** start Extracted records **
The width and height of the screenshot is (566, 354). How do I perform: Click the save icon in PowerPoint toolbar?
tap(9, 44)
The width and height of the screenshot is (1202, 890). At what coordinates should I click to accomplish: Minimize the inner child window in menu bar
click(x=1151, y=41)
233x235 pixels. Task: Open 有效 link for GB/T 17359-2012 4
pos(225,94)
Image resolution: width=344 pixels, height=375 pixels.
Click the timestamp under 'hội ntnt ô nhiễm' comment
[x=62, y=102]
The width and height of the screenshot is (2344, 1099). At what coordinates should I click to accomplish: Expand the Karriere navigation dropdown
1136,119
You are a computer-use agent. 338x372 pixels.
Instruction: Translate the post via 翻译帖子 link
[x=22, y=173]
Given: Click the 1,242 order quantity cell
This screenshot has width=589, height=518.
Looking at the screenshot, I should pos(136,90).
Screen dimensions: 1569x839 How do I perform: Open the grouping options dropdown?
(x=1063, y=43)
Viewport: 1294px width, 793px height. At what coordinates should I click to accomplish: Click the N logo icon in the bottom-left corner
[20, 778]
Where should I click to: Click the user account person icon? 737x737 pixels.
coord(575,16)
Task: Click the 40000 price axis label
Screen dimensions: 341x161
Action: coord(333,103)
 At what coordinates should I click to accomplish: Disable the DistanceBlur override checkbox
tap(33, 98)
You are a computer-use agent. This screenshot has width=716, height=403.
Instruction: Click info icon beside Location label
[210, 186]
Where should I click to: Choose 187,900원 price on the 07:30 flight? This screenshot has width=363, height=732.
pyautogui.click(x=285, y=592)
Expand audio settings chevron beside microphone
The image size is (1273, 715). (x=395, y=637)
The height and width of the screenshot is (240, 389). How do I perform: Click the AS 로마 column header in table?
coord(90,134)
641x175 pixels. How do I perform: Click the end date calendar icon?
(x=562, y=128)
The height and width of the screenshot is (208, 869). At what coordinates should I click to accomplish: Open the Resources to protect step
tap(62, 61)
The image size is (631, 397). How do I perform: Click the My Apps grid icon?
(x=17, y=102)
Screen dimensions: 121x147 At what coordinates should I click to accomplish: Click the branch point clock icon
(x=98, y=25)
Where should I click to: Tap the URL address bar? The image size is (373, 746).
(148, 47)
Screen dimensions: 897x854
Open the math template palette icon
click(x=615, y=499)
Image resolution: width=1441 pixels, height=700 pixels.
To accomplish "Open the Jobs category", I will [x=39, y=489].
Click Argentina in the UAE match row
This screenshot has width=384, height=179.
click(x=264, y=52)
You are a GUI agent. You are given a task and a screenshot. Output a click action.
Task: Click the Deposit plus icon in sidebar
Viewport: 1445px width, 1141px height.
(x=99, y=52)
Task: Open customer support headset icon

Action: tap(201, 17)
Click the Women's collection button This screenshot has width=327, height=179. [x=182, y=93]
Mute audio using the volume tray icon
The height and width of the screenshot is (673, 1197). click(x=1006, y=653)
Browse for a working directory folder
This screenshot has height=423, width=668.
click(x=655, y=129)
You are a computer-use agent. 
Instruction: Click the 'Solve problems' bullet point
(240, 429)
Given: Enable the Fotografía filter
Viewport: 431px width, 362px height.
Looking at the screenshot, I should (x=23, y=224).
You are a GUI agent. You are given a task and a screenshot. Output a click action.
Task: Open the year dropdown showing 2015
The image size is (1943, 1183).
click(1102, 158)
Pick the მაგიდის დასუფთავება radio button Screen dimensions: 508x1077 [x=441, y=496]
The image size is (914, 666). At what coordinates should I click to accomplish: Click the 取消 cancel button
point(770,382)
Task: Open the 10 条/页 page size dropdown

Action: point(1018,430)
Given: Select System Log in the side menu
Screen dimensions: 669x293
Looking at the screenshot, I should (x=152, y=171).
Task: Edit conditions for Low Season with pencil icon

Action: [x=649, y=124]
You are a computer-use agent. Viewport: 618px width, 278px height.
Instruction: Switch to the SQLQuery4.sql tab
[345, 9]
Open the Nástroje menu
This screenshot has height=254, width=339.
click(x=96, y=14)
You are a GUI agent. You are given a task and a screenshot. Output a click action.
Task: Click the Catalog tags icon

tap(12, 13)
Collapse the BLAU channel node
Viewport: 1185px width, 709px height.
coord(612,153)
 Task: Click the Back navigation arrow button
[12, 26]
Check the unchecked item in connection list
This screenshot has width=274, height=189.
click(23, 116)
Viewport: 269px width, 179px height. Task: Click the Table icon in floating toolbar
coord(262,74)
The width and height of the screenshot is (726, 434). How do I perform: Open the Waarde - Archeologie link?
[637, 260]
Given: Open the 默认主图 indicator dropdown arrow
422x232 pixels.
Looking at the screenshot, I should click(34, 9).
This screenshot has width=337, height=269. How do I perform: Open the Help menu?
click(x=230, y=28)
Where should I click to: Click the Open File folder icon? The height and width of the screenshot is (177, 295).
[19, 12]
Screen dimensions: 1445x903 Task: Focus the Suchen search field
** end Extracted records **
Switch every "At what coordinates should I click to accomplish" in the listing above to "Which point should I select to accomplish", and give all of its lines again with nothing else changed.

The width and height of the screenshot is (566, 354). How do I perform: Click the save icon in PowerPoint toolbar?
tap(9, 44)
The width and height of the screenshot is (1202, 890). Which point should I select to accomplish: Minimize the inner child window in menu bar
click(x=1151, y=41)
233x235 pixels. Task: Open 有效 link for GB/T 17359-2012 4
pos(225,94)
Image resolution: width=344 pixels, height=375 pixels.
Click the timestamp under 'hội ntnt ô nhiễm' comment
[x=62, y=102]
The width and height of the screenshot is (2344, 1099). Which point should I select to accomplish: Expand the Karriere navigation dropdown
1136,119
You are a computer-use agent. 338x372 pixels.
Instruction: Translate the post via 翻译帖子 link
[x=22, y=173]
Given: Click the 1,242 order quantity cell
This screenshot has width=589, height=518.
Looking at the screenshot, I should pos(136,90).
Screen dimensions: 1569x839 How do I perform: Open the grouping options dropdown?
(x=1063, y=43)
Viewport: 1294px width, 793px height. Which point should I select to accomplish: Click the N logo icon in the bottom-left corner
[20, 778]
Where should I click to: Click the user account person icon? 737x737 pixels.
coord(575,16)
Task: Click the 40000 price axis label
Screen dimensions: 341x161
Action: coord(333,103)
 Which point should I select to accomplish: Disable the DistanceBlur override checkbox
tap(33, 98)
You are a computer-use agent. This screenshot has width=716, height=403.
Instruction: Click info icon beside Location label
[210, 186]
Where should I click to: Choose 187,900원 price on the 07:30 flight? This screenshot has width=363, height=732.
pyautogui.click(x=285, y=592)
Expand audio settings chevron beside microphone
The image size is (1273, 715). (x=395, y=637)
The height and width of the screenshot is (240, 389). How do I perform: Click the AS 로마 column header in table?
coord(90,134)
641x175 pixels. How do I perform: Click the end date calendar icon?
(x=562, y=128)
The height and width of the screenshot is (208, 869). Which point should I select to accomplish: Open the Resources to protect step
tap(62, 61)
The image size is (631, 397). How do I perform: Click the My Apps grid icon?
(x=17, y=102)
Screen dimensions: 121x147 Which point should I select to accomplish: Click the branch point clock icon
(x=98, y=25)
Where should I click to: Tap the URL address bar? The image size is (373, 746).
(148, 47)
Screen dimensions: 897x854
Open the math template palette icon
click(x=615, y=499)
Image resolution: width=1441 pixels, height=700 pixels.
To accomplish "Open the Jobs category", I will [x=39, y=489].
Click Argentina in the UAE match row
This screenshot has width=384, height=179.
click(x=264, y=52)
You are a GUI agent. You are given a task and a screenshot. Output a click action.
Task: Click the Deposit plus icon in sidebar
Viewport: 1445px width, 1141px height.
(x=99, y=52)
Task: Open customer support headset icon

Action: tap(201, 17)
Click the Women's collection button This screenshot has width=327, height=179. [x=182, y=93]
Mute audio using the volume tray icon
The height and width of the screenshot is (673, 1197). click(x=1006, y=653)
Browse for a working directory folder
This screenshot has height=423, width=668.
click(x=655, y=129)
You are a computer-use agent. 
Instruction: Click the 'Solve problems' bullet point
(240, 429)
Given: Enable the Fotografía filter
Viewport: 431px width, 362px height.
Looking at the screenshot, I should (x=23, y=224).
You are a GUI agent. You are given a task and a screenshot. Output a click action.
Task: Open the year dropdown showing 2015
The image size is (1943, 1183).
click(1102, 158)
Pick the მაგიდის დასუფთავება radio button Screen dimensions: 508x1077 [x=441, y=496]
The image size is (914, 666). Which point should I select to accomplish: Click the 取消 cancel button
point(770,382)
Task: Open the 10 条/页 page size dropdown

Action: point(1018,430)
Given: Select System Log in the side menu
Screen dimensions: 669x293
Looking at the screenshot, I should (x=152, y=171).
Task: Edit conditions for Low Season with pencil icon

Action: [x=649, y=124]
You are a computer-use agent. Viewport: 618px width, 278px height.
Instruction: Switch to the SQLQuery4.sql tab
[345, 9]
Open the Nástroje menu
This screenshot has height=254, width=339.
click(x=96, y=14)
You are a GUI agent. You are given a task and a screenshot. Output a click action.
Task: Click the Catalog tags icon

tap(12, 13)
Collapse the BLAU channel node
Viewport: 1185px width, 709px height.
coord(612,153)
 Task: Click the Back navigation arrow button
[12, 26]
Check the unchecked item in connection list
This screenshot has width=274, height=189.
click(23, 116)
Viewport: 269px width, 179px height. Task: Click the Table icon in floating toolbar
coord(262,74)
The width and height of the screenshot is (726, 434). How do I perform: Open the Waarde - Archeologie link?
[637, 260]
Given: Open the 默认主图 indicator dropdown arrow
422x232 pixels.
Looking at the screenshot, I should click(34, 9).
This screenshot has width=337, height=269. How do I perform: Open the Help menu?
click(x=230, y=28)
Where should I click to: Click the Open File folder icon? The height and width of the screenshot is (177, 295).
[19, 12]
Screen dimensions: 1445x903 Task: Focus the Suchen search field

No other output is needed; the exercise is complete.